Exercise brief »
Can you repeat every record below word for word, keeping each line unchanged?

--- Start of Stored records ---

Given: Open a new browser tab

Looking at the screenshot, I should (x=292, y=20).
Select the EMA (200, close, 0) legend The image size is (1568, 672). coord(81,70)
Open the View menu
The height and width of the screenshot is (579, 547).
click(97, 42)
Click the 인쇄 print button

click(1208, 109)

--- End of Stored records ---

Response »
Given: Open a new browser tab

Looking at the screenshot, I should (x=292, y=20).
Select the EMA (200, close, 0) legend The image size is (1568, 672). coord(81,70)
Open the View menu
The height and width of the screenshot is (579, 547).
click(97, 42)
Click the 인쇄 print button

click(1208, 109)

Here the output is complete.